The Plumber Who Fixed the Leak and Created a Flood
Plumbing businesses operate on emergency logic: the call comes in, the job must be dispatched, and the invoice is paid after the work is complete. Cash flow lags behind labor by days or weeks, and the gap between completing a job and receiving payment from a general contractor or property management company can stretch a month. MCA funders present themselves as the solution to that gap, and in the immediate term, they are. What they do not present is what the remittance structure looks like six months later against a business that carries variable job volume and cannot predict when the next large commercial contract will arrive.
Risk One: Invoice Cycle Mismatch
A plumbing company that handles commercial accounts may complete tens of thousands of dollars in work and wait thirty to sixty days for payment. The MCA remittance runs daily. The structural problem is that the business is paying back tomorrow’s revenue with today’s account balance, and on the days when large commercial payments have not yet arrived, the daily withdrawal reduces the operating cushion toward zero. A plumbing company that looks profitable on a monthly income statement may carry a bank account that is chronically thin at mid-month because the MCA remittance is continuous and the receivables cycle is not.
Risk Two: Licensing and Bond Exposure
Plumbing contractors in most states must maintain a surety bond as a condition of licensure. Bond premiums are renewed annually, and a bonding company that discovers significant unsatisfied commercial judgments against a contractor may decline renewal or demand a substantially higher premium. An MCA default that produces a personal judgment against the owner, combined with a confession of judgment filed in a state that permits them, can trigger exactly that discovery when the bond comes up for renewal. A plumbing company that loses its bond cannot legally operate in most jurisdictions regardless of its technical competence.
The judgment is not only a financial instrument. In a licensed trade, it is an operational threat.
Risk Three: Van and Equipment Liens in Active Rotation
Service vans are not static assets in a plumbing business. They are dispatched multiple times daily, they carry inventory, and their operational availability is directly tied to revenue. When a UCC blanket lien covers the vans and a default is declared, the funder’s ability to assert a claim on those vehicles creates complications that are not theoretical. An owner who cannot demonstrate clear title to a van cannot sell it, cannot use it as collateral for a line of credit, and in a default enforcement scenario, may find a collections attorney asserting rights to physical assets that the business needs to generate the revenue to pay the debt. The circularity is not accidental.
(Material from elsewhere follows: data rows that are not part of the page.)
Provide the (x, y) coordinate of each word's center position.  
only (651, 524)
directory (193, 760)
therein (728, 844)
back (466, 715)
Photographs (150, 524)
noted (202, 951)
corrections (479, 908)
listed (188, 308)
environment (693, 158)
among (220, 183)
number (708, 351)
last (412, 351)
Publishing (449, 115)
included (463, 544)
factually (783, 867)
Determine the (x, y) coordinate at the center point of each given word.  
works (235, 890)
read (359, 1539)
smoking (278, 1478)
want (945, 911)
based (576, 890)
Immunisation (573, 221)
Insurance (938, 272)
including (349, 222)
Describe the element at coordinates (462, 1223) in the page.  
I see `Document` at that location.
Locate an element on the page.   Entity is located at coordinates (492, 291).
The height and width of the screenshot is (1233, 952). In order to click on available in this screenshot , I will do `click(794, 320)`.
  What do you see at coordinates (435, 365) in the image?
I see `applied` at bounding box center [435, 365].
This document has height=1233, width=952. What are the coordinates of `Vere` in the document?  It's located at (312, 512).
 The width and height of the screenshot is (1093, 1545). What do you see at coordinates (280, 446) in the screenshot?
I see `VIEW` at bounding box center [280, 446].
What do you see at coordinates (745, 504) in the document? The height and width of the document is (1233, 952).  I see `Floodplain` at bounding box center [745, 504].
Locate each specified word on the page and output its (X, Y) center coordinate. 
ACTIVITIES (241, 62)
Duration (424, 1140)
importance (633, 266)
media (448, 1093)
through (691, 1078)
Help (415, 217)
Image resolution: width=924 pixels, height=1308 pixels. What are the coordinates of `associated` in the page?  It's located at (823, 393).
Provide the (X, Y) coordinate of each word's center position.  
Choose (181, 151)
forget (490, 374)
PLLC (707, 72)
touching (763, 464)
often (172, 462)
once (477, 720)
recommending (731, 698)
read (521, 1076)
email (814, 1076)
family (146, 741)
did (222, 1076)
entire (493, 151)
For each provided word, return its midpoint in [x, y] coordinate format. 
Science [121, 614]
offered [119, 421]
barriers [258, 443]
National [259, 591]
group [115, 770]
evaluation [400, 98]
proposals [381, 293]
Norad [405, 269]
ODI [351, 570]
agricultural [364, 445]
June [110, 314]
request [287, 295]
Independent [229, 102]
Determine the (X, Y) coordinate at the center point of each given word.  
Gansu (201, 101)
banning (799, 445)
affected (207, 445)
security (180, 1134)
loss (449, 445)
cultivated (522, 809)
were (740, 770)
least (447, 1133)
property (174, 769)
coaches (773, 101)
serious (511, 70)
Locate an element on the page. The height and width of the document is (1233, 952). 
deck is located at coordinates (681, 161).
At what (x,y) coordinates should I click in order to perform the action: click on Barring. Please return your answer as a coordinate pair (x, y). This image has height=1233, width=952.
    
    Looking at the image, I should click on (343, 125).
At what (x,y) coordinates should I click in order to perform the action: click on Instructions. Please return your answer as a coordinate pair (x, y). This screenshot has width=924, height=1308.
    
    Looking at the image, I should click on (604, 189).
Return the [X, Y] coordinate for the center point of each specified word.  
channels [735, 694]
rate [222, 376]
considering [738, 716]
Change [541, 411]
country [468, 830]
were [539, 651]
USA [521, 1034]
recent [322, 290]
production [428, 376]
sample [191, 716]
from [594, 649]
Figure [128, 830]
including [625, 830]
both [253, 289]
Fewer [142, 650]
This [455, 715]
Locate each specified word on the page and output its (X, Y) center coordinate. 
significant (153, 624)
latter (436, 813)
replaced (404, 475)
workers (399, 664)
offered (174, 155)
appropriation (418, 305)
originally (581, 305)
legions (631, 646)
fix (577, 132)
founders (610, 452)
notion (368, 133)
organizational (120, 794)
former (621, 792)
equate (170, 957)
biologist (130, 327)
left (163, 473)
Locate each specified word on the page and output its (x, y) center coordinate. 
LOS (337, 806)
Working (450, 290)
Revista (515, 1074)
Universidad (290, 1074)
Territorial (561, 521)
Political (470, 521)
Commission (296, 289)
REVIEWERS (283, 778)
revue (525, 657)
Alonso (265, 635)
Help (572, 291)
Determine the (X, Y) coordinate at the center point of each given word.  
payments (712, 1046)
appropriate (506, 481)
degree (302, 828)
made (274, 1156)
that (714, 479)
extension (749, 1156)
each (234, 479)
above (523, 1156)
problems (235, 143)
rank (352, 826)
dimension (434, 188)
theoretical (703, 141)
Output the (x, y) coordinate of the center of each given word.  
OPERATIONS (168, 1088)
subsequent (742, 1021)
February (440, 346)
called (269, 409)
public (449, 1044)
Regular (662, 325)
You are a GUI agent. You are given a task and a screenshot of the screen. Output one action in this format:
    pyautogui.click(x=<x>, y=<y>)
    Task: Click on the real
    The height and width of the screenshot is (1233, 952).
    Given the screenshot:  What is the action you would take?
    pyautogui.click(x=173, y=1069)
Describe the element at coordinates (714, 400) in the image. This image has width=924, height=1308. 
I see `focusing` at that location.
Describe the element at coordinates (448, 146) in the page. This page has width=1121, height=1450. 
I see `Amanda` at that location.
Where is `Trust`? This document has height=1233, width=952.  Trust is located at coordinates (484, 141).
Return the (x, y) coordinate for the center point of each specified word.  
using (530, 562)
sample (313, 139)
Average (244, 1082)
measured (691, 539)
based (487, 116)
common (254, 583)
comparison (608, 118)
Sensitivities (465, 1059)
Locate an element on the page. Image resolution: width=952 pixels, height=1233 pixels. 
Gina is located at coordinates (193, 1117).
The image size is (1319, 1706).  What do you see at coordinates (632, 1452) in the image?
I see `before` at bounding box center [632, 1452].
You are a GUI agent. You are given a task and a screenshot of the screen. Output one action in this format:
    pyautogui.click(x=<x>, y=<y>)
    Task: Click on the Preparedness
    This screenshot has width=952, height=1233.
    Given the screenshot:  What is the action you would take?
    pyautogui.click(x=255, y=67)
Risk Four: Subcontractor Relationships and Timing
Plumbing companies that use subcontractors for overflow work or specialized pipe systems pay those subs from operating cash. When MCA remittances have depleted the account below the level needed to cover subcontractor invoices, the plumbing company either delays payment, which damages the relationship, or covers the gap from personal funds, which depletes personal assets. The owner who is personally guaranteeing the MCA while simultaneously funding subcontractor payments from personal savings is absorbing losses in both directions simultaneously.
Risk Five: The Usury Argument in Licensed Trade Context
The New York Attorney General’s January 2025 settlement with Yellowstone Capital, which resulted in a judgment exceeding one billion dollars and the cancellation of hundreds of millions in outstanding obligations, established that MCA agreements structured as loans, with fixed repayment obligations and no genuine risk of non-repayment based on receivables performance, are subject to state usury law. Plumbing contractors who entered MCA agreements with effective annual rates far exceeding applicable usury caps may have grounds to challenge the underlying obligation as void. The argument is fact-specific and requires an attorney to analyze the agreement’s structure, but the regulatory environment of 2025 is more receptive to that argument than it was in 2020.
Whether a given agreement qualifies depends on details that vary by contract and by state. What is clear is that the presumption that all MCA agreements are beyond legal challenge has been significantly eroded.